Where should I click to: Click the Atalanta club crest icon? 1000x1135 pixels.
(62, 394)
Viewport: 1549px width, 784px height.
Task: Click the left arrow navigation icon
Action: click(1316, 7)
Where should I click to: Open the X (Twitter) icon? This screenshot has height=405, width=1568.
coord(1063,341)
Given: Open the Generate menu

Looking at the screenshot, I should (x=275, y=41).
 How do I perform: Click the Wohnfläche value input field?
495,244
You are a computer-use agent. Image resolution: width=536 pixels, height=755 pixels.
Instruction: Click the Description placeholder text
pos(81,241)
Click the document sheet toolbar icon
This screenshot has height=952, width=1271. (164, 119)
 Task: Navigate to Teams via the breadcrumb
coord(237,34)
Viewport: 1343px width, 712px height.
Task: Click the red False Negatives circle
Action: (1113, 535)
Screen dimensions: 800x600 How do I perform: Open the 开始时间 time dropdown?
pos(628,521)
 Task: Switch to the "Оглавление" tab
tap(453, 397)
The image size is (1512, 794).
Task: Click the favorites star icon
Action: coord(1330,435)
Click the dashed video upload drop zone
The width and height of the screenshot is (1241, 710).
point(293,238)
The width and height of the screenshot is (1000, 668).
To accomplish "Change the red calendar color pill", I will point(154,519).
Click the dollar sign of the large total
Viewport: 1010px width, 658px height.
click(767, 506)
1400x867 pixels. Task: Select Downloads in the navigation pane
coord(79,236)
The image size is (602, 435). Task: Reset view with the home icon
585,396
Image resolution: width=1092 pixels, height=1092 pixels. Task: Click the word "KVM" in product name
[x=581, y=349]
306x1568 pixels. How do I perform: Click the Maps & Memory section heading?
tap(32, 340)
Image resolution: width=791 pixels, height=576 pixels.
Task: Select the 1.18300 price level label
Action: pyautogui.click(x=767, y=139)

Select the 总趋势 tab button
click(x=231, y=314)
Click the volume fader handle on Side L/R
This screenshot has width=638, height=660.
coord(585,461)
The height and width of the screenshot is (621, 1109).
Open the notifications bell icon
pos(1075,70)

☆ ☆ ☆

* **ABOUT THIS EXERCISE**
Give back, word for word, only the lines from the one containing "Screen dimensions: 800x600" through the closing line of the entries.

* **ANSWER TO THIS PROBLEM**
Screen dimensions: 800x600 How do I perform: Open the 开始时间 time dropdown?
pos(628,521)
 Task: Switch to the "Оглавление" tab
tap(453, 397)
The image size is (1512, 794).
Task: Click the favorites star icon
Action: coord(1330,435)
Click the dashed video upload drop zone
The width and height of the screenshot is (1241, 710).
point(293,238)
The width and height of the screenshot is (1000, 668).
To accomplish "Change the red calendar color pill", I will point(154,519).
Click the dollar sign of the large total
Viewport: 1010px width, 658px height.
click(767, 506)
1400x867 pixels. Task: Select Downloads in the navigation pane
coord(79,236)
The image size is (602, 435). Task: Reset view with the home icon
585,396
Image resolution: width=1092 pixels, height=1092 pixels. Task: Click the word "KVM" in product name
[x=581, y=349]
306x1568 pixels. How do I perform: Click the Maps & Memory section heading?
tap(32, 340)
Image resolution: width=791 pixels, height=576 pixels.
Task: Select the 1.18300 price level label
Action: pyautogui.click(x=767, y=139)

Select the 总趋势 tab button
click(x=231, y=314)
Click the volume fader handle on Side L/R
This screenshot has width=638, height=660.
coord(585,461)
The height and width of the screenshot is (621, 1109).
Open the notifications bell icon
pos(1075,70)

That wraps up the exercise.